Sequence data processing
Quality and adapter trimming were carried out on raw reads using Trimmomatic (Bolger et al., 2014), discarding reads < 50 bp or with an averaged quality score < 20 in a sliding window of five bases. Since the coral holobiont is associated with high densities of prokaryotes and algal endosymbionts, reads were filtered with the following steps: First, reads were compared to an rRNA database (Silva132_LSU, Silva132_SSU) and matches (i.e., e-values ≤ 10-5) were removed using the program SortMeRNA (Kopylova et al., 2012). Second, reads were compared to the algal endosymbiont genome (genus Cladocopium, symC_scaffold_40.fasta (Shoguchi et al., 2018) and matches were removed using BBDuk (Bushnell, 2020). The remaining reads of each sample are shown in Table S2 and were used to create a de novo assembly for the each offspring groups and a combined de novo assembly for all four offspring groups using Trinity (Grabherr et al., 2011). Small transcripts of < 400 bp were removed from the assemblies (Kenkel & Bay, 2017), and the longest isoform of each trinity transcript was obtained. Mitochondrial genes were identified running BLASTn against the A. tenuismitochondrial genome (NC_003522.1.fasta, van Oppen et al., 2002) and were retained in the analysis. The remaining transcripts were then identified by BLASTx searches against the most complete coral gene model (A. digitifera , GCF_000222465.1_Adig_1.1_protein.faa, Shinzato et al., 2011) and NCBI’s nonredundant (nr) protein database, with a e-value cut off ≤ 10-5.

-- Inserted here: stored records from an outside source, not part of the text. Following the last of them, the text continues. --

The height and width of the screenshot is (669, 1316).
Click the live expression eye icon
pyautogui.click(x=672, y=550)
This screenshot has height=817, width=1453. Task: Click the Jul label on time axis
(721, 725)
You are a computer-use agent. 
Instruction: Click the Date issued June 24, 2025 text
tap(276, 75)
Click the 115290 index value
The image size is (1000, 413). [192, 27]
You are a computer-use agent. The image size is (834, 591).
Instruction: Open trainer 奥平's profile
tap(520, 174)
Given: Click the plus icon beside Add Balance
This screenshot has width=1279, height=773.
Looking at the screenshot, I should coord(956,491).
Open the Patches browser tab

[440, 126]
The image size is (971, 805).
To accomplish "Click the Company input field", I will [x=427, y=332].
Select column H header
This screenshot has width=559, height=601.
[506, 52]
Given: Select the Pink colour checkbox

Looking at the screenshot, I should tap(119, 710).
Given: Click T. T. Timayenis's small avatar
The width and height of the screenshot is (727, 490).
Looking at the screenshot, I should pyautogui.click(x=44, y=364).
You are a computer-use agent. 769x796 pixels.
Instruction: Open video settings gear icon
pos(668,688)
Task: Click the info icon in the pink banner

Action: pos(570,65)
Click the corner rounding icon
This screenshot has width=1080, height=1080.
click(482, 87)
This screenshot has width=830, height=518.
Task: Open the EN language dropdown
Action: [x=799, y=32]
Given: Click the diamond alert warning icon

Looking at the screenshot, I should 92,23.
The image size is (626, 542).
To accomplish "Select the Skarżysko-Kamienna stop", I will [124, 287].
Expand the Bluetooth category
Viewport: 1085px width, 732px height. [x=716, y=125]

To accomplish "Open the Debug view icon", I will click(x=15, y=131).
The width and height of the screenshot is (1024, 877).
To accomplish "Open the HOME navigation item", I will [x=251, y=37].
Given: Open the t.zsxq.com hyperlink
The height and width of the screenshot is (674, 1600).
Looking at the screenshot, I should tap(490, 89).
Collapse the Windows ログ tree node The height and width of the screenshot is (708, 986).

Gene names and gene ontologies (GO) of the transcripts were assigned using BLASTx search against UniProt Knowledgebase Swiss-Prot database (The UniProt Consortium, 2015). Duplicate query transcripts were removed. Transcript abundance of the samples was then estimated using RSEM, an alignment-based method (Li & Dewey, 2011). Transcript quantification of the samples was performed by aligning reads using bowtie2 (Langmead & Salzberg, 2012) and estimating abundance with RSEM (Li & Dewey, 2011). For gene expression comparison between hybrids and parental purebreds, we tested estimating transcript abundance using the assembly of purebred A. loripes , as well as the combined assembly produced using all offspring groups. The two methods revealed very similar results (Figure S1), and the results presented here are based on transcript abundance estimated using the assembly of purebred A. loripes . Due to the small number of samples available for the parental purebred A. tenuis (Table S1), a de novo assembly was not conducted or tested as a basis for transcript abundance estimate. For gene expression comparison between treatments within an offspring group, the de novo assembly of each offspring group was used to estimate transcript abundance. Treatment comparison was not conducted forA. tenuis purebreds due to an insufficient number of samples (Table S1).